En 2023, México registró un déficit comercial de casi 28,465 millones de dólares. Varios factores contribuyeron a esta situación, sobre todo los grandes déficits comerciales registrados con la mayoría de las regiones del mundo.
Con Asia se registró el mayor déficit, de 107,707 millones de dólares, resultado de las importaciones de productos electrónicos, automotrices y textiles. Tan solo con China, fue de 62,707 millones, impulsado por la alta dependencia de productos manufacturados y electrónicos provenientes de ese país.
Con Europa, el déficit alcanzó los 50,600 millones de dólares debido a importaciones significativas de bienes de consumo y capital. Con América Latina ascendió a 34,400 millones, con importaciones de productos agrícolas y manufacturados. Con Medio Oriente fue de 8,100 millones, debido principalmente a las importaciones de petróleo y productos petroquímicos. Finalmente, con África, fue de apenas 5,600 millones de dólares, con importaciones de minerales y productos agrícolas.

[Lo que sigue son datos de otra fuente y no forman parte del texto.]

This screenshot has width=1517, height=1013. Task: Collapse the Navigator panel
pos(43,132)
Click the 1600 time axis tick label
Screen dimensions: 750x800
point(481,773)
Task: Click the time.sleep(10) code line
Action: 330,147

La situación no fue peor gracias a que con Estados Unidos México registró un superávit comercial de 130,552 millones de dólares y con Canadá de 3,660 millones. También superávits con algunos países de Centro, Sudamérica y Medio Oriente.
Lo anterior indica que la economía mexicana sufre de una alta dependencia de productos extranjeros y que, pese a que exportó mucho, especialmente a Estados Unidos y Canadá, no fue suficiente para compensar el alto volumen de importaciones.
Para tratar de empezar a remediar esta sobre dependencia de productos importados, sobre todo de China, la presidenta Claudia Sheinbaum anunció el viernes pasado que, para sustituir importaciones de China, su gobierno elabora un plan para con el objetivo de producir más bienes en México en empresas mexicanas, estadounidenses, canadienses y europeas.
Lograr el objetivo anunciado por la presidenta es factible, pero no será fácil porque exigirá inversiones en infraestructura (carreteras, ferrocarriles, puertos y aeropuertos), y tecnología y capacitación (automatización, robótica, inteligencia artificial, producción de semiconductores, software y energías renovables, etc.).
Además, para competir contra las empresas chinas, las mexicanas, sean de capital nacional o no, deberán mejorar su calidad, precios y tiempos de entrega.
Desafortunadamente, el plan presidencial podría fracasar antes de nacer debido a eventos recientes como la elección del proteccionista Donald Trump, la exigencia en EEUU y Canadá para que el gobierno mexicano adopte medidas estrictas para controlar las importaciones chinas y las acusaciones de diversos grupos empresariales y políticos en esos países que lo acusan de permitir que productos chinos se exporten a sus países como si cumplieron con las reglas de origen del T-MEC.
Sin embargo, de concretarse, podría reducir la dependencia de China y fortalecer la economía de América del Norte. Su éxito dependerá de superar los desafíos productivos, políticos y comerciales y que el gobierno mexicanos sea capaz de comunicar sus beneficios a sus socios del T-MEC.
México también debe diversificar mucho más los mercados para sus productos y manejar e intensificar sus relaciones comerciales con otras naciones, especialmente con las que ha firmado un TLC.